• **INSTRUCTIONS FOR THE TASK**:
Pick each line that has "agent" out of the records.
---
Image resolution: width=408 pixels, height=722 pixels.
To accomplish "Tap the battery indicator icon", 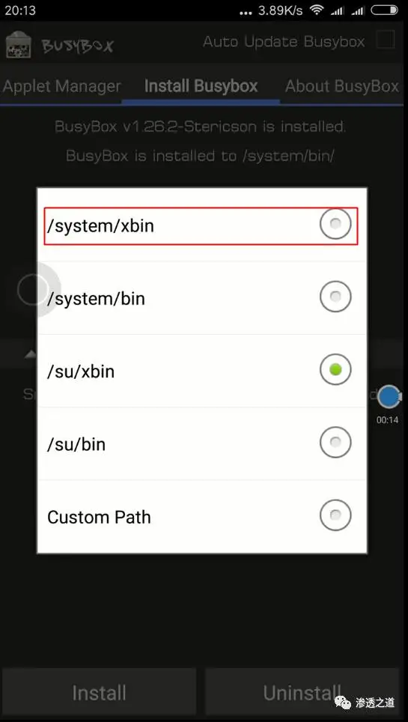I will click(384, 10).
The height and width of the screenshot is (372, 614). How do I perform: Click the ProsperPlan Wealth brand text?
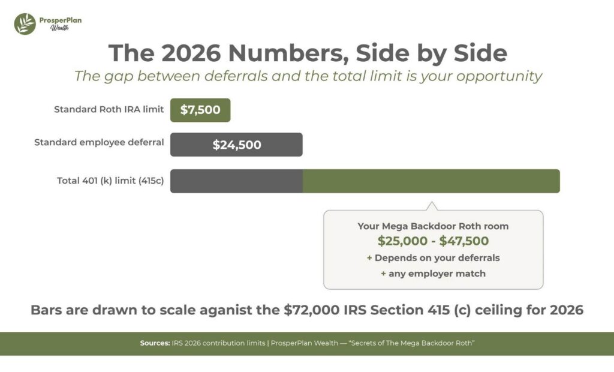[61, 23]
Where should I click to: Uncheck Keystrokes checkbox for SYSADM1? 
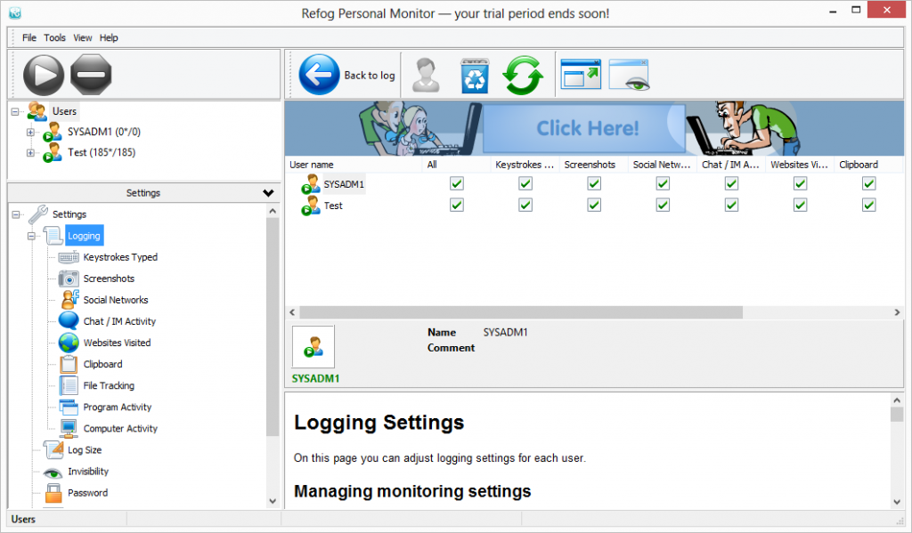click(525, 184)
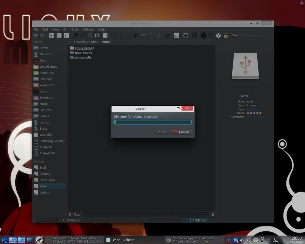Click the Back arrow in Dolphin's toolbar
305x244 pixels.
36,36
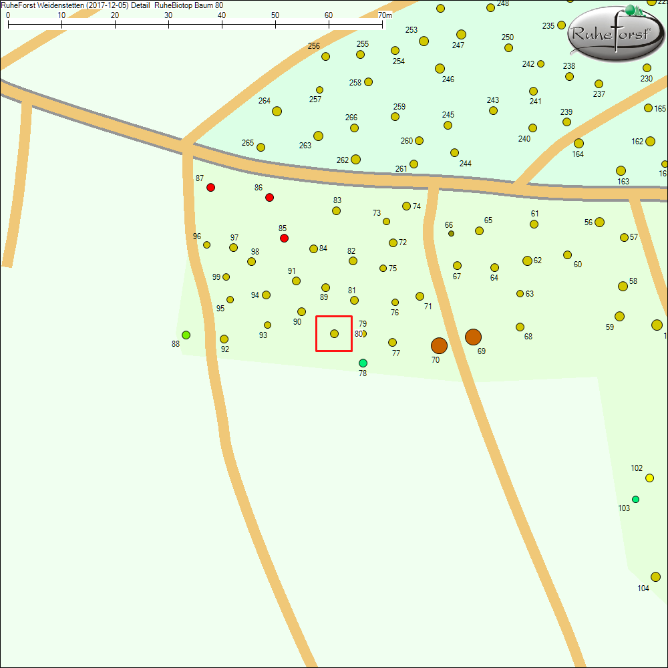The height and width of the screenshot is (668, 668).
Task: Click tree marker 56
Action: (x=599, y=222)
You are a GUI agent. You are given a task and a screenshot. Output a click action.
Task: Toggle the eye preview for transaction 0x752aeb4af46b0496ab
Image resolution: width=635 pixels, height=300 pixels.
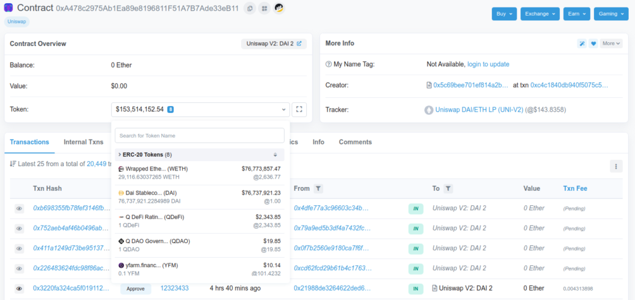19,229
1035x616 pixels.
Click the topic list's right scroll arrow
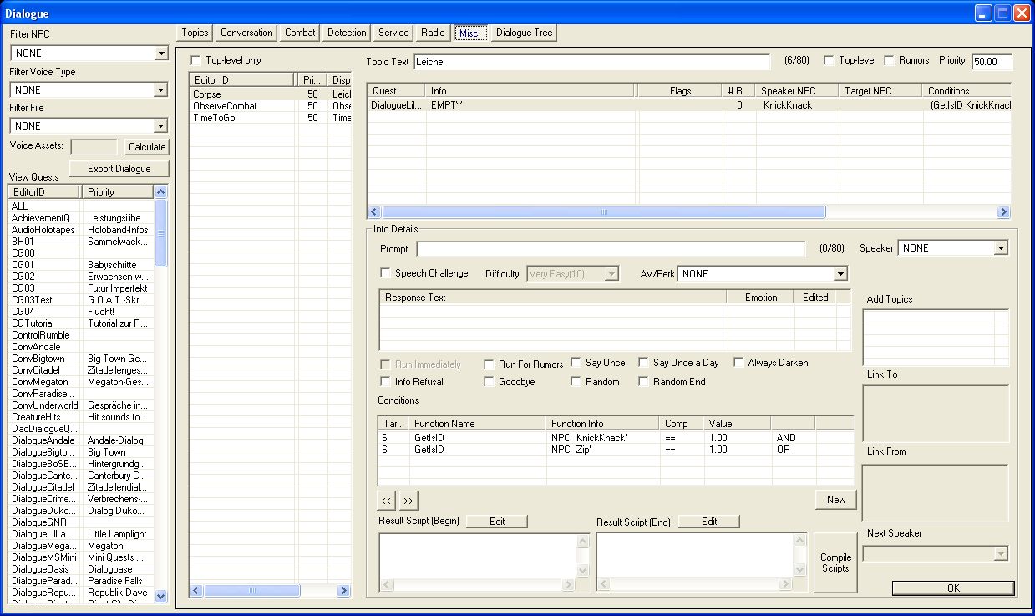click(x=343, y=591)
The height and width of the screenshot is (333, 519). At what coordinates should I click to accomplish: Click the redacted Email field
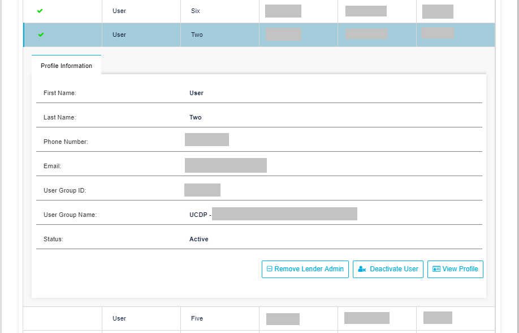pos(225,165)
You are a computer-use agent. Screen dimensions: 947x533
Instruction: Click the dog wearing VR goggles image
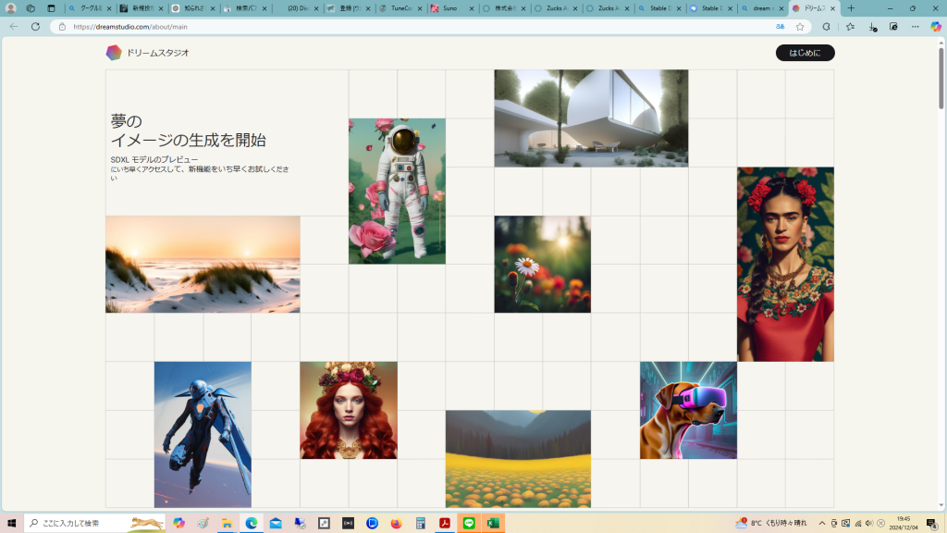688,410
---
• **ANSWER SPACE**:
You are a GUI agent. You are given a task and a screenshot. Output a click action.
You are a computer-use agent. Screen dimensions: 947x533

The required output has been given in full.